'Bulletin' worries church
    An emergency operations document has a Gables church wondering if the government was watching its members during the free-trade talks in November.
    BY AMY DRISCOLL
    adriscoll@herald.com
    Miami Herald
    Jan. 15, 2004

    Coral Gables Congregational Church members say a document from the county's Emergency Operations Center has them worried that they were under police surveillance in the days surrounding the Free Trade Area of the Americas summit in November.

    The document -- a printed memo from the ''tracker'' system used by the center as a sort of internal bulletin board -- notes that an unnamed Coral Gables Congregational pastor ``who is very anti-FTAA, had offered to allow 100 protesters a place to stay at the church this week.''

    Church members say the one-page document -- dated Nov. 17, during the week of the FTAA meetings -- has prompted them to wonder whether police were watching them during what they say were constitutionally protected religious and educational activities.

    The church sponsored several FTAA forums but took no position on the free-trade proposal, members said.

    ''This document is a source of great concern for our rights of free expression and freedom of religion,'' said Roy Wasson, a church member and attorney representing the church, at 3010 De Soto Blvd. ``We are using this to investigate further, to ask questions.''

    The memo -- which Miami-Dade County officials say would have been accessible to all 25 or 30 agency representatives in the Emergency Operations Center around the time of the free-trade meetings -- appears to have been written by the representative for Coral Gables.

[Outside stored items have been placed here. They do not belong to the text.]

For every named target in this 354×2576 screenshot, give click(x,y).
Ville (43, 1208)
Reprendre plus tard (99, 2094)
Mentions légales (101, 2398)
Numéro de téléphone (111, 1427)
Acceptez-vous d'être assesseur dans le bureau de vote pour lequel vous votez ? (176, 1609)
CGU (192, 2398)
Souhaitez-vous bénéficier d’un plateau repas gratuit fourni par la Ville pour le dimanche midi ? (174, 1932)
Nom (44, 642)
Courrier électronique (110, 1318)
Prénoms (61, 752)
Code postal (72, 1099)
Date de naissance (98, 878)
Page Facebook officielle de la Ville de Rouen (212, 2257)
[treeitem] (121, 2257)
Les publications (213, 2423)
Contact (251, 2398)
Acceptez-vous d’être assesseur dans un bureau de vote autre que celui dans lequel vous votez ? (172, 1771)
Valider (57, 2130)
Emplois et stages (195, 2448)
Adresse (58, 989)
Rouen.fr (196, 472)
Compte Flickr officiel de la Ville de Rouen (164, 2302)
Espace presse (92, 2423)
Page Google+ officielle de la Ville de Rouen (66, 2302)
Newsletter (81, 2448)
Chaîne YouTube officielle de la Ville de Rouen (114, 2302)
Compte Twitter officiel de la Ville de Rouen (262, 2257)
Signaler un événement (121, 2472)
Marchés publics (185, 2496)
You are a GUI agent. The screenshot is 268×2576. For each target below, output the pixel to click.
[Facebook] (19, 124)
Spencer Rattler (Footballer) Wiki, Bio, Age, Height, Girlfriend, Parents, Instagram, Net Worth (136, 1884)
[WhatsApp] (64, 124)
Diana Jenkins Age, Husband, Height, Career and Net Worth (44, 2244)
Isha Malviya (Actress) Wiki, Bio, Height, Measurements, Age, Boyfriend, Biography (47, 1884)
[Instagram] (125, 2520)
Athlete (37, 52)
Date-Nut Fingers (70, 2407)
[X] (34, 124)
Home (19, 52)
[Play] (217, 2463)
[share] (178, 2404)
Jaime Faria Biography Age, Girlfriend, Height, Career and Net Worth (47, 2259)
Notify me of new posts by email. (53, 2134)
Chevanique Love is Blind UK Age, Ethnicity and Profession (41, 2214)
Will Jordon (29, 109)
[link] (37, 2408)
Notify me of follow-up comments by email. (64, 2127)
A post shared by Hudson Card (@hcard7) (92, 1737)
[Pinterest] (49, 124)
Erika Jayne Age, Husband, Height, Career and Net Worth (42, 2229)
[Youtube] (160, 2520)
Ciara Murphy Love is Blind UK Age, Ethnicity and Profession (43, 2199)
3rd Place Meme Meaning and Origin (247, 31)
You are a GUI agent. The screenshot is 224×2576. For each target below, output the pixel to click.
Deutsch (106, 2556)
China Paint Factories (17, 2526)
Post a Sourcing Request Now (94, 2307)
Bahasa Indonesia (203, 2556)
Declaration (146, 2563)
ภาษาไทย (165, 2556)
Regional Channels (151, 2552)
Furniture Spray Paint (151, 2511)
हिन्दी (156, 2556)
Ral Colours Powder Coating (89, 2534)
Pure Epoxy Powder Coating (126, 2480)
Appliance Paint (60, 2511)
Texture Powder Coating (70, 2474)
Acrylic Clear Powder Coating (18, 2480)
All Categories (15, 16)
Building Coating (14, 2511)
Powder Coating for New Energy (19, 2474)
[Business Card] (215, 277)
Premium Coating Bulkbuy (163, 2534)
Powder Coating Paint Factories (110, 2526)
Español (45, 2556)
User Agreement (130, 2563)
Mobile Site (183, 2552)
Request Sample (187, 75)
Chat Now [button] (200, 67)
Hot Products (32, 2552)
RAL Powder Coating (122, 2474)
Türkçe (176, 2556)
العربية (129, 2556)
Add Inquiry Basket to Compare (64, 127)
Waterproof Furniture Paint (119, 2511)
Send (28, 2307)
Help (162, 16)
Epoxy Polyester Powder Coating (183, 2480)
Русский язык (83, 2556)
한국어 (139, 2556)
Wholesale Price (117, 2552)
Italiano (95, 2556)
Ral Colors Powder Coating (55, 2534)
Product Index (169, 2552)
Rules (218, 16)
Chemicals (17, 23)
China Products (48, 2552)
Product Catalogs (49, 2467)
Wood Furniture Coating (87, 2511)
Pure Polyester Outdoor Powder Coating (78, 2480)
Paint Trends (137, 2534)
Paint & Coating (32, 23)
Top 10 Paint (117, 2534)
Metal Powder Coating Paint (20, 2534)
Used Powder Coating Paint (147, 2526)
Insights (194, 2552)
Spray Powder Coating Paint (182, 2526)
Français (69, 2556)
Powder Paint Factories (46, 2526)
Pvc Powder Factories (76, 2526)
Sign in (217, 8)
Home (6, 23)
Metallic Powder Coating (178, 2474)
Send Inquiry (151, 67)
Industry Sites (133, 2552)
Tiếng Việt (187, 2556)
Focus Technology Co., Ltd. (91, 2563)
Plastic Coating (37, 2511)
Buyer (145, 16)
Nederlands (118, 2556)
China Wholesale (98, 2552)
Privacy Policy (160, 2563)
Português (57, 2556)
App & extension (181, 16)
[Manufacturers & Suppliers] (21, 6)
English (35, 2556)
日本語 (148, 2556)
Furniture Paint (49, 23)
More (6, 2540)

The words ''Coral Gables Divisional EOC'' and ''Coral Gables PD'' appear on the document, along with the phone number for the police department.

    Coral Gables police spokesman Sgt. Raul Pedroso said late Wednesday that he was unable to comment because he was still trying to locate the author of the memo.

    `BEING OBSERVED'

    For Margarita Lopez, co-chair of the Justice and Peace Committee of the church, the fact that any government agency was taking notes on church activities is worrisome.

    ''Churches should not be subjected to this kind of monitoring. Our work in social justice should not be subject to police surveillance,'' she said.

    The document ''means in some way we're being observed,'' she added. ``That's a form of surveillance.''

    Adding to the church members' suspicions: The emergency center did not give them the document when it responded this week to a Dec. 19 public records request from the church. The request covered the time period from Sept. 1 to the present and specifically asked for any center records involving the church, its pastors, staff, members and visitors.

    When the center responded this week it gave the church a handful of documents that mention the church: two ''incident briefing reports'' from Nov. 17, a list of FTAA-related events for Nov. 21 and an ''incident action plan'' from Nov. 21.

    An accompanying letter from emergency center acting Assistant Director Bill Johnson says the office ``has no records that mention the pastors, staff or involved members of the church.''

    Johnson said Wednesday the omission was inadvertent.

    ''It was an oversight,'' he said. ``We only use the tracker when we activate the EOC, and I just forgot.''

    He said he is in the process of reviewing all the documents generated by the tracker to see if there are any others that mention the Coral Gables church.

    According to Lida Rodriguez-Taseff, president of the American Civil Liberty Union's Miami chapter, police are justified in watching a church only if the institution is suspected of criminal activity.

    ''The issue here is particularly galling because it is clear they are not being surveilled because of possible criminal activity -- they're being surveilled because of a religious or educational activity at the church,'' she said. ``This is scary, because what they're monitoring is completely legal educational or religious activities.''

    WAITING FOR RESPONSES

    For now, though, members of the Coral Gables church are withholding judgment about what the document means. Wasson, who is representing the church without charge, said he is waiting for three other agencies -- Miami police, Coral Gables police and Miami-Dade police -- to respond to public records requests that are identical to the one he submitted to the emergency center.

    ''We're going to wait until we hear back on our public records requests from the other agencies and then sit down and digest the information,'' he said.